El Mensajero
Nº 96
Enero 2011
Nochevieja

Reflexiones de fin de década

Nunca volveremos a vivir —no nosotros mismos— una oportunidad para reflexionar acerca de la historia de la humanidad hasta aquí, como la de hace una década, con el cambio de milenio.

A los que nacimos en la primera mitad del siglo XX, el año 2000 y el siglo XXI nos parecían una era de fantasía y logros tecnológicos inimaginables. Iba a haber una avioneta en el garaje de cada particular. Iríamos a la luna o a Marte a pasar las vacaciones. Iba a haber robots que nos sirvieran todos nuestros caprichos y antojos —sin que por ello nadie se quedara en el paro, naturalmente. Llegó el cambio de milenio —no sin su susto por el famoso «efecto 2000», que no se produjo— y desde entonces hemos seguido más o menos con la misma vida que antes.

Y a todo esto ya se nos ha escurrido por entre los dedos toda una década del siglo.

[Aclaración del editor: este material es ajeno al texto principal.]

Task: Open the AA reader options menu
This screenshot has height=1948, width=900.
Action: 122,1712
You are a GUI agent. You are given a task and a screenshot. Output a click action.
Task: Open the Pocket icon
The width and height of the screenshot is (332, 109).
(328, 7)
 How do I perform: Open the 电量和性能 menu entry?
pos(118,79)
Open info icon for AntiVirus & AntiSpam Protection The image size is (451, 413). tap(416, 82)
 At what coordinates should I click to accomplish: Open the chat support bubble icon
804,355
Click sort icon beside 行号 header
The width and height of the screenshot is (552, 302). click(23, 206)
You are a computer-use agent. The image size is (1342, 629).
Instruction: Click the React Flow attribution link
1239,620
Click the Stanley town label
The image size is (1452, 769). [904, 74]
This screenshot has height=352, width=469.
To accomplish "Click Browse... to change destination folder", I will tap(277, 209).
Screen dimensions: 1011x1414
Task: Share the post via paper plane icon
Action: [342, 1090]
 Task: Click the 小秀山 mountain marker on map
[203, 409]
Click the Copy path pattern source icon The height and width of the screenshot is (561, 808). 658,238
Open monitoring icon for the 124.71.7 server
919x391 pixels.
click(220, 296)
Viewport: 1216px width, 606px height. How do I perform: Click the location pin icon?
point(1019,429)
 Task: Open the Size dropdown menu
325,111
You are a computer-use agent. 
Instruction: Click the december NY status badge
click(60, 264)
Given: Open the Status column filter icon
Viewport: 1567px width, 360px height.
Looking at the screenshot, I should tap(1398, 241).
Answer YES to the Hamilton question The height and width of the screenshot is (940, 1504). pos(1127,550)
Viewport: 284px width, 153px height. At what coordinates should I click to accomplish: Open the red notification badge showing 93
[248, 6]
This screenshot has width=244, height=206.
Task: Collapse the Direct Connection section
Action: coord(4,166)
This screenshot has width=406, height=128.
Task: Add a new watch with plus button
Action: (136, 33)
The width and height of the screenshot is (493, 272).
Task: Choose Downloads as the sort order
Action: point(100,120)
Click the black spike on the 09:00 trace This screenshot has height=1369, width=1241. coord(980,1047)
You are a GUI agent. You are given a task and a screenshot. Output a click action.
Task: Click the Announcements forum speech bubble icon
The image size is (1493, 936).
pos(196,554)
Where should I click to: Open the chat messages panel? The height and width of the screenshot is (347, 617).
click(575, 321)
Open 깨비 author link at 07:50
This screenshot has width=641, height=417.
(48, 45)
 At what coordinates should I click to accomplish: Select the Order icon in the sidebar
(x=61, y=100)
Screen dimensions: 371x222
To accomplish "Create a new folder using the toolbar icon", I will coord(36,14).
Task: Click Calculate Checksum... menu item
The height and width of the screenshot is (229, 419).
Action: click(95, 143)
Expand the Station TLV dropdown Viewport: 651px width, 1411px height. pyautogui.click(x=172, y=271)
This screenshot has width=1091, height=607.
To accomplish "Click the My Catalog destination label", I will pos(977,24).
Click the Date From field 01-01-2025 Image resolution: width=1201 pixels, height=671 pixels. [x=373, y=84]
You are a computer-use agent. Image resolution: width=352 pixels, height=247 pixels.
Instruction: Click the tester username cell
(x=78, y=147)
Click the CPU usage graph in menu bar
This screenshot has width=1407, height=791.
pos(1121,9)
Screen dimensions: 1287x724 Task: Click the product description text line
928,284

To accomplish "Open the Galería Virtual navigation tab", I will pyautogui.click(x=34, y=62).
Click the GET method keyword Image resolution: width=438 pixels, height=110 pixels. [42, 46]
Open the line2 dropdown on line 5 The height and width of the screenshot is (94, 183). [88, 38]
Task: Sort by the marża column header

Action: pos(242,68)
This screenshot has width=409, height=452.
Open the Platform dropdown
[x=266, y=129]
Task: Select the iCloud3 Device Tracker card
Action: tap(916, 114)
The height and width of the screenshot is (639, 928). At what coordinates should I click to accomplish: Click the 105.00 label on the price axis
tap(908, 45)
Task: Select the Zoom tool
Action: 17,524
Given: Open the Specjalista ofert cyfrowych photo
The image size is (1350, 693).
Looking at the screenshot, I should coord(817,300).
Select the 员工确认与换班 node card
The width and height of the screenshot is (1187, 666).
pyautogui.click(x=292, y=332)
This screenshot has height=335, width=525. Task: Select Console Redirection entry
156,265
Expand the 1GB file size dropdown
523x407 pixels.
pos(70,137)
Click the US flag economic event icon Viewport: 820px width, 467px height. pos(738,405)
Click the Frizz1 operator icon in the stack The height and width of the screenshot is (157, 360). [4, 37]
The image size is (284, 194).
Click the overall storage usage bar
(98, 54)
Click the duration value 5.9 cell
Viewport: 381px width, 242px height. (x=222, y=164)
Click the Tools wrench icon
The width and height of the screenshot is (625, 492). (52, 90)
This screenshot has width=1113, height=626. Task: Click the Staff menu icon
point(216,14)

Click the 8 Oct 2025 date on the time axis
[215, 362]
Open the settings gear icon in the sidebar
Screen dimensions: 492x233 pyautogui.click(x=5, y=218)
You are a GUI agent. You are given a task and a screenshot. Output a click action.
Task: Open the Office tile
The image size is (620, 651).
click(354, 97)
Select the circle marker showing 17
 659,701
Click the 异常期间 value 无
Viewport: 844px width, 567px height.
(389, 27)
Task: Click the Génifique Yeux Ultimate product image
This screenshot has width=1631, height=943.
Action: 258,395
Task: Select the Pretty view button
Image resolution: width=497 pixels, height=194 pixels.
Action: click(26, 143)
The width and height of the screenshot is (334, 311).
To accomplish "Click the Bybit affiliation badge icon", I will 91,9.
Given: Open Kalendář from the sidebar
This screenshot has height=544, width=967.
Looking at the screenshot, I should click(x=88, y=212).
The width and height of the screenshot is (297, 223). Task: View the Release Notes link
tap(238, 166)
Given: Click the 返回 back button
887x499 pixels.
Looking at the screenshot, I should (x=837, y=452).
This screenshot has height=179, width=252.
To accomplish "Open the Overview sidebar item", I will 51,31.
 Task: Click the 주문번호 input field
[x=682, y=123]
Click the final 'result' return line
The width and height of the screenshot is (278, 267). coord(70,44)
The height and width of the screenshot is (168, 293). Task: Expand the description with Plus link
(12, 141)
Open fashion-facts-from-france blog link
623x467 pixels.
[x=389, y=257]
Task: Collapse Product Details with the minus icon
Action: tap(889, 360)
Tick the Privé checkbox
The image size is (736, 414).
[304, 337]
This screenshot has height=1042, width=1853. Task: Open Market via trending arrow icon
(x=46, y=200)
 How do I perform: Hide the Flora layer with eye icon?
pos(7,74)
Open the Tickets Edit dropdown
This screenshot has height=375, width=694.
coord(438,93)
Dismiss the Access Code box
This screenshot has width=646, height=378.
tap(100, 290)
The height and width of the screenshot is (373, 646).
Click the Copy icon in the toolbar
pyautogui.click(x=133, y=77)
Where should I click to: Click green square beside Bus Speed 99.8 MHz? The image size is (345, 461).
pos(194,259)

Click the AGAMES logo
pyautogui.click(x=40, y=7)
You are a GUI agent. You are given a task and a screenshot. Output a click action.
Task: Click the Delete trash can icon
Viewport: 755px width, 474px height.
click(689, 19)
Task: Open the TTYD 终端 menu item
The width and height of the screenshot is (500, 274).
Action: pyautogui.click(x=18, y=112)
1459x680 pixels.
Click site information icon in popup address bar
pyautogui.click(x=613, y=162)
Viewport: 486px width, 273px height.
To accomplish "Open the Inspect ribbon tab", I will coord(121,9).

Acabamos el milenio y empezamos el nuevo con guerras, paro, el planeta empezando a dar indicios del abuso terrible que padece, terrorismo, xenofobia y diversas crisis económicas. Y en esta década poco hemos adelantado. Desde luego a España le fue bastante bien la década, como la anterior —por mal que la estemos acabando. Ya nos hemos acostumbrado a cosas que hace veinte o treinta años nos habrían parecido lujos imperdonables. Hemos pasado a depender, como adictos, de tecnologías que no podíamos imaginar que alguien llegaría a inventar.

Pero a la prosperidad material no hemos sabido añadir ni sabiduría ni humildad ni talante para la convivencia pacífica con los que son diferentes. El golpe que supuso el atentado de Atocha del 11-M o el fin de la «tregua» de ETA, no nos llevó a una reflexión en profundidad acerca de los valores humanos que encarnábamos. «La crisis» que parece haberse instalado de forma más o menos permanente estos últimos dos años, tampoco nos parece estar haciendo reflexionar. Siempre hay alguien a quien echar la culpa. Desde luego la culpa no la íbamos a tener nosotros, por un estilo de vida excesivamente materialista y especulador, demasiado desierto de valores espirituales.

Menos mal que nos llegan una vez al año las Navidades, para reflexionar que el Rey del Universo no hizo ascos a nacerle a una pareja sin techo, que se lo llevó de inmigrantes sin papeles a Egipto nada más nacer. Pero ni con ese recordatorio escarmentamos. Aprovechamos la festividad para cenar en una noche lo que normalmente nos alimentaría tres días, y permitirnos ese pequeño capricho de gasto innecesario que últimamente nos veníamos privando por «la crisis». Porque si acaso es verdad que los Reyes son los padres, entonces los padres nos tenemos que permitir vivir a cuerpo de rey, aunque más no sea en Nochebuena y Nochevieja.

Pero aunque intente escribir como un viejo cascarrabias, no me sale del alma. El caso es que vivo lleno de ilusión y esperanza porque he visto a Dios actuar en medio de su pueblo una década más. Nuestras iglesias están más llenas que nunca de planes y visión para servir al mundo. Están creciendo y se están multiplicando. A principios de la década nos propusimos unas metas de crecimiento para el siguiente cuarto de siglo, que si Dios nos concede seguir como hasta aquí, vamos a superar con creces mucho antes. Dios sigue perdonando pecados, sanando nuestras dolencias, acompañándonos en el luto y en las necesidades y estrecheces. Nos alumbra cada día con la Luz de su Hijo amado, que además se precia de considerarnos hermanos suyos porque somos, también nosotros, hijas e hijos de Dios.

Hemos tenido nuestros días de llanto inconsolable; pero también días de gozo inefable, cuando parecía que el Cielo y la Tierra hacían contacto precisamente aquí, en estos frágiles corazones humanos. Algunos empezamos a notar cada vez más los achaques del declive natural de todo mortal. Pero vemos alzarse detrás nuestra una generación de jóvenes dispuestos a darlo todo por Cristo y por su Reino, a comerse el mundo con el Evangelio de la Paz. ¡Bendito sea el Salvador, que todavía sigue vivo y todavía ejerce! Aleluya, amén. —D.B.